▶ _What you have to do_
Write out every entry exactly as it appears.
[[ Data supplied, beginning ]]
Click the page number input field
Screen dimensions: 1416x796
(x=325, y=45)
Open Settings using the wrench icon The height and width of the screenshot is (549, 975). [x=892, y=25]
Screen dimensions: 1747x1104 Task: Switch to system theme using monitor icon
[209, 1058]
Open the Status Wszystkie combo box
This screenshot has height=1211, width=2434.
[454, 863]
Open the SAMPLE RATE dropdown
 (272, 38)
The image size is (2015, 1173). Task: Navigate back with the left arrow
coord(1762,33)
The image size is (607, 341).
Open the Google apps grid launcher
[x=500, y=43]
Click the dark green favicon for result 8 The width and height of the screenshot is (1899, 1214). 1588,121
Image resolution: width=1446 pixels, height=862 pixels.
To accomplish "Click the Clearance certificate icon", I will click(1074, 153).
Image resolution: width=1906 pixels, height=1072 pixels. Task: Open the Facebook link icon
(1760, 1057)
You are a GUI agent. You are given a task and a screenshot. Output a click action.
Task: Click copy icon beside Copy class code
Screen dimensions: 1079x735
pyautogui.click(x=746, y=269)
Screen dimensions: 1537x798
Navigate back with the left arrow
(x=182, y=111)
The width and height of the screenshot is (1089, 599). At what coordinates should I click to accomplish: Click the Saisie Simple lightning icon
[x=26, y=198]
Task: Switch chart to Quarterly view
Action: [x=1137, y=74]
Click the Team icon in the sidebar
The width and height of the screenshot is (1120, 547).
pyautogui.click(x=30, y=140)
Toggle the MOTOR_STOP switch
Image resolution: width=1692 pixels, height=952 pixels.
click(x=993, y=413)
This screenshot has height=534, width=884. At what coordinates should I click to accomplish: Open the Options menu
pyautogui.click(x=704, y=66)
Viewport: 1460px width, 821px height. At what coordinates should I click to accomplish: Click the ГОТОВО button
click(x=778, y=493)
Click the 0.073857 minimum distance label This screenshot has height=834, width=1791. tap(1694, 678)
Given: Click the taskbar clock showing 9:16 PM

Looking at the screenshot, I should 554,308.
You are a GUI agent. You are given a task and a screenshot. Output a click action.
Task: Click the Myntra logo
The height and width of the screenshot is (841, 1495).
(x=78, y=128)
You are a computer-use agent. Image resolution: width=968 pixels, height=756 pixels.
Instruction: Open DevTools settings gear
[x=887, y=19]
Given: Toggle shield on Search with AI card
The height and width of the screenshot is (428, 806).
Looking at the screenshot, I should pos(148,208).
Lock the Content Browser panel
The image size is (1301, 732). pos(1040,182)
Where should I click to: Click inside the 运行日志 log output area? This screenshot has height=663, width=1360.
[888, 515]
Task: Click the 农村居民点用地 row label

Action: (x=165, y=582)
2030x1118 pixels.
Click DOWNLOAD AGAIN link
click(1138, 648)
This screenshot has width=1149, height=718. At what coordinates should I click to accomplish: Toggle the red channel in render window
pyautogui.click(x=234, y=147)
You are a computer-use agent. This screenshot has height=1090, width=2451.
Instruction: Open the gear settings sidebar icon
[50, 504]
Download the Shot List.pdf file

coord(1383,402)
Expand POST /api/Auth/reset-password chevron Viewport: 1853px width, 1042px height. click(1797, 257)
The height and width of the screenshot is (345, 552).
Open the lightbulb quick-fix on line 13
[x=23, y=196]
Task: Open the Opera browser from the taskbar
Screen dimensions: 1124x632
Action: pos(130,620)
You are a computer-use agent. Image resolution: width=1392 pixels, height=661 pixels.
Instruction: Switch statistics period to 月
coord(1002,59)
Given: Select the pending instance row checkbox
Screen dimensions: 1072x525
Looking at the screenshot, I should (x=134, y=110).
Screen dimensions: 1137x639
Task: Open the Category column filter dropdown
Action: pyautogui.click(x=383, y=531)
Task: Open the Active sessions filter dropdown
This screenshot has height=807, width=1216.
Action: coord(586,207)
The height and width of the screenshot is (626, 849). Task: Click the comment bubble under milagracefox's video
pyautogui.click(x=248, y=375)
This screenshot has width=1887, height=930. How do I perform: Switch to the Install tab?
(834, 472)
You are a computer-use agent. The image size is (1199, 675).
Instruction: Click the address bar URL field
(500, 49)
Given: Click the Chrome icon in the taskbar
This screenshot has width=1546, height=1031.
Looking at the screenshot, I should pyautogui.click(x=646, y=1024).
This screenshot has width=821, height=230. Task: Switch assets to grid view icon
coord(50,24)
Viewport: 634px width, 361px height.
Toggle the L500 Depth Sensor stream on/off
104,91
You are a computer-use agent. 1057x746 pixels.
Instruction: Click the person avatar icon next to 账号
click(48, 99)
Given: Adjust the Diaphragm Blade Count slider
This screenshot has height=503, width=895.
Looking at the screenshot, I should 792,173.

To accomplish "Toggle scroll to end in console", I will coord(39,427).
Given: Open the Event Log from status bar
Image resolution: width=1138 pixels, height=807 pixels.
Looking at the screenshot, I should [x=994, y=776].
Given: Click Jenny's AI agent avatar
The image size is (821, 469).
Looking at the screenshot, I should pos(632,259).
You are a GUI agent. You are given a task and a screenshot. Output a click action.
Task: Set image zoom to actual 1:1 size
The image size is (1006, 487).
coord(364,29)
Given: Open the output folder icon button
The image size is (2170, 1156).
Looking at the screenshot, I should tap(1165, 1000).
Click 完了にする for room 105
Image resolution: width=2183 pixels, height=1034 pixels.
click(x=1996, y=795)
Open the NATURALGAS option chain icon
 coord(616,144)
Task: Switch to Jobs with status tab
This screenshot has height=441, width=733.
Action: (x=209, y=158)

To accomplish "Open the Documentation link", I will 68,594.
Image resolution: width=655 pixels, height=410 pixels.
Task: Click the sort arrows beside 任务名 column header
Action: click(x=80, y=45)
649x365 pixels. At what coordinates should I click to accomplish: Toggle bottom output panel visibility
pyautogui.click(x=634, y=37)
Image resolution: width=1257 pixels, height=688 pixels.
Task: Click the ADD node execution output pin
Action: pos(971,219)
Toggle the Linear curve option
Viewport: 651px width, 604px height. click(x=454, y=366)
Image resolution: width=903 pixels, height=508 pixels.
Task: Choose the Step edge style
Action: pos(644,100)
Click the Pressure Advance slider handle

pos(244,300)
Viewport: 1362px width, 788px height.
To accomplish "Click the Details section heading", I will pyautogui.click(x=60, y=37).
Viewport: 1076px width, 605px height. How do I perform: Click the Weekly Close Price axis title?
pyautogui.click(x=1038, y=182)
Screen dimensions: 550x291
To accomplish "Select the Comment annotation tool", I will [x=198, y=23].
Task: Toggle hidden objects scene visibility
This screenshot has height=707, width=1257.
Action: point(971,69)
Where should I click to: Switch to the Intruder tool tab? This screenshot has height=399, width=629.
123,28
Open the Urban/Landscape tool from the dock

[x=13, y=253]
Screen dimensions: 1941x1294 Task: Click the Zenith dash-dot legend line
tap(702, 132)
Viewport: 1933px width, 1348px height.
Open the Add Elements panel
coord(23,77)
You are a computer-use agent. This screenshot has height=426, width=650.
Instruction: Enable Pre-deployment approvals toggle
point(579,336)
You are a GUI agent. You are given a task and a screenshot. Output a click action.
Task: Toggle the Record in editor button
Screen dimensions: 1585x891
[[ Data supplied, end ]]
▶ _Answer to this problem_
Click the page number input field
Screen dimensions: 1416x796
(x=325, y=45)
Open Settings using the wrench icon The height and width of the screenshot is (549, 975). [x=892, y=25]
Screen dimensions: 1747x1104 Task: Switch to system theme using monitor icon
[209, 1058]
Open the Status Wszystkie combo box
This screenshot has height=1211, width=2434.
[454, 863]
Open the SAMPLE RATE dropdown
 (272, 38)
The image size is (2015, 1173). Task: Navigate back with the left arrow
coord(1762,33)
The image size is (607, 341).
Open the Google apps grid launcher
[x=500, y=43]
Click the dark green favicon for result 8 The width and height of the screenshot is (1899, 1214). 1588,121
Image resolution: width=1446 pixels, height=862 pixels.
To accomplish "Click the Clearance certificate icon", I will click(1074, 153).
Image resolution: width=1906 pixels, height=1072 pixels. Task: Open the Facebook link icon
(1760, 1057)
You are a GUI agent. You are given a task and a screenshot. Output a click action.
Task: Click copy icon beside Copy class code
Screen dimensions: 1079x735
pyautogui.click(x=746, y=269)
Screen dimensions: 1537x798
Navigate back with the left arrow
(x=182, y=111)
The width and height of the screenshot is (1089, 599). At what coordinates should I click to accomplish: Click the Saisie Simple lightning icon
[x=26, y=198]
Task: Switch chart to Quarterly view
Action: [x=1137, y=74]
Click the Team icon in the sidebar
The width and height of the screenshot is (1120, 547).
pyautogui.click(x=30, y=140)
Toggle the MOTOR_STOP switch
Image resolution: width=1692 pixels, height=952 pixels.
click(x=993, y=413)
This screenshot has height=534, width=884. At what coordinates should I click to accomplish: Open the Options menu
pyautogui.click(x=704, y=66)
Viewport: 1460px width, 821px height. At what coordinates should I click to accomplish: Click the ГОТОВО button
click(x=778, y=493)
Click the 0.073857 minimum distance label This screenshot has height=834, width=1791. tap(1694, 678)
Given: Click the taskbar clock showing 9:16 PM

Looking at the screenshot, I should 554,308.
You are a GUI agent. You are given a task and a screenshot. Output a click action.
Task: Click the Myntra logo
The height and width of the screenshot is (841, 1495).
(x=78, y=128)
You are a computer-use agent. Image resolution: width=968 pixels, height=756 pixels.
Instruction: Open DevTools settings gear
[x=887, y=19]
Given: Toggle shield on Search with AI card
The height and width of the screenshot is (428, 806).
Looking at the screenshot, I should pos(148,208).
Lock the Content Browser panel
The image size is (1301, 732). pos(1040,182)
Where should I click to: Click inside the 运行日志 log output area? This screenshot has height=663, width=1360.
[888, 515]
Task: Click the 农村居民点用地 row label

Action: (x=165, y=582)
2030x1118 pixels.
Click DOWNLOAD AGAIN link
click(1138, 648)
This screenshot has width=1149, height=718. At what coordinates should I click to accomplish: Toggle the red channel in render window
pyautogui.click(x=234, y=147)
You are a computer-use agent. This screenshot has height=1090, width=2451.
Instruction: Open the gear settings sidebar icon
[50, 504]
Download the Shot List.pdf file

coord(1383,402)
Expand POST /api/Auth/reset-password chevron Viewport: 1853px width, 1042px height. click(1797, 257)
The height and width of the screenshot is (345, 552).
Open the lightbulb quick-fix on line 13
[x=23, y=196]
Task: Open the Opera browser from the taskbar
Screen dimensions: 1124x632
Action: pos(130,620)
You are a computer-use agent. Image resolution: width=1392 pixels, height=661 pixels.
Instruction: Switch statistics period to 月
coord(1002,59)
Given: Select the pending instance row checkbox
Screen dimensions: 1072x525
Looking at the screenshot, I should (x=134, y=110).
Screen dimensions: 1137x639
Task: Open the Category column filter dropdown
Action: pyautogui.click(x=383, y=531)
Task: Open the Active sessions filter dropdown
This screenshot has height=807, width=1216.
Action: coord(586,207)
The height and width of the screenshot is (626, 849). Task: Click the comment bubble under milagracefox's video
pyautogui.click(x=248, y=375)
This screenshot has width=1887, height=930. How do I perform: Switch to the Install tab?
(834, 472)
You are a computer-use agent. The image size is (1199, 675).
Instruction: Click the address bar URL field
(500, 49)
Given: Click the Chrome icon in the taskbar
This screenshot has width=1546, height=1031.
Looking at the screenshot, I should pyautogui.click(x=646, y=1024).
This screenshot has width=821, height=230. Task: Switch assets to grid view icon
coord(50,24)
Viewport: 634px width, 361px height.
Toggle the L500 Depth Sensor stream on/off
104,91
You are a computer-use agent. 1057x746 pixels.
Instruction: Click the person avatar icon next to 账号
click(48, 99)
Given: Adjust the Diaphragm Blade Count slider
This screenshot has height=503, width=895.
Looking at the screenshot, I should 792,173.

To accomplish "Toggle scroll to end in console", I will coord(39,427).
Given: Open the Event Log from status bar
Image resolution: width=1138 pixels, height=807 pixels.
Looking at the screenshot, I should [x=994, y=776].
Given: Click Jenny's AI agent avatar
The image size is (821, 469).
Looking at the screenshot, I should pos(632,259).
You are a GUI agent. You are given a task and a screenshot. Output a click action.
Task: Set image zoom to actual 1:1 size
The image size is (1006, 487).
coord(364,29)
Given: Open the output folder icon button
The image size is (2170, 1156).
Looking at the screenshot, I should tap(1165, 1000).
Click 完了にする for room 105
Image resolution: width=2183 pixels, height=1034 pixels.
click(x=1996, y=795)
Open the NATURALGAS option chain icon
 coord(616,144)
Task: Switch to Jobs with status tab
This screenshot has height=441, width=733.
Action: (x=209, y=158)

To accomplish "Open the Documentation link", I will 68,594.
Image resolution: width=655 pixels, height=410 pixels.
Task: Click the sort arrows beside 任务名 column header
Action: click(x=80, y=45)
649x365 pixels. At what coordinates should I click to accomplish: Toggle bottom output panel visibility
pyautogui.click(x=634, y=37)
Image resolution: width=1257 pixels, height=688 pixels.
Task: Click the ADD node execution output pin
Action: pos(971,219)
Toggle the Linear curve option
Viewport: 651px width, 604px height. click(x=454, y=366)
Image resolution: width=903 pixels, height=508 pixels.
Task: Choose the Step edge style
Action: pos(644,100)
Click the Pressure Advance slider handle

pos(244,300)
Viewport: 1362px width, 788px height.
To accomplish "Click the Details section heading", I will pyautogui.click(x=60, y=37).
Viewport: 1076px width, 605px height. How do I perform: Click the Weekly Close Price axis title?
pyautogui.click(x=1038, y=182)
Screen dimensions: 550x291
To accomplish "Select the Comment annotation tool", I will [x=198, y=23].
Task: Toggle hidden objects scene visibility
This screenshot has height=707, width=1257.
Action: point(971,69)
Where should I click to: Switch to the Intruder tool tab? This screenshot has height=399, width=629.
123,28
Open the Urban/Landscape tool from the dock

[x=13, y=253]
Screen dimensions: 1941x1294 Task: Click the Zenith dash-dot legend line
tap(702, 132)
Viewport: 1933px width, 1348px height.
Open the Add Elements panel
coord(23,77)
You are a computer-use agent. This screenshot has height=426, width=650.
Instruction: Enable Pre-deployment approvals toggle
point(579,336)
You are a GUI agent. You are given a task and a screenshot. Output a click action.
Task: Toggle the Record in editor button
Screen dimensions: 1585x891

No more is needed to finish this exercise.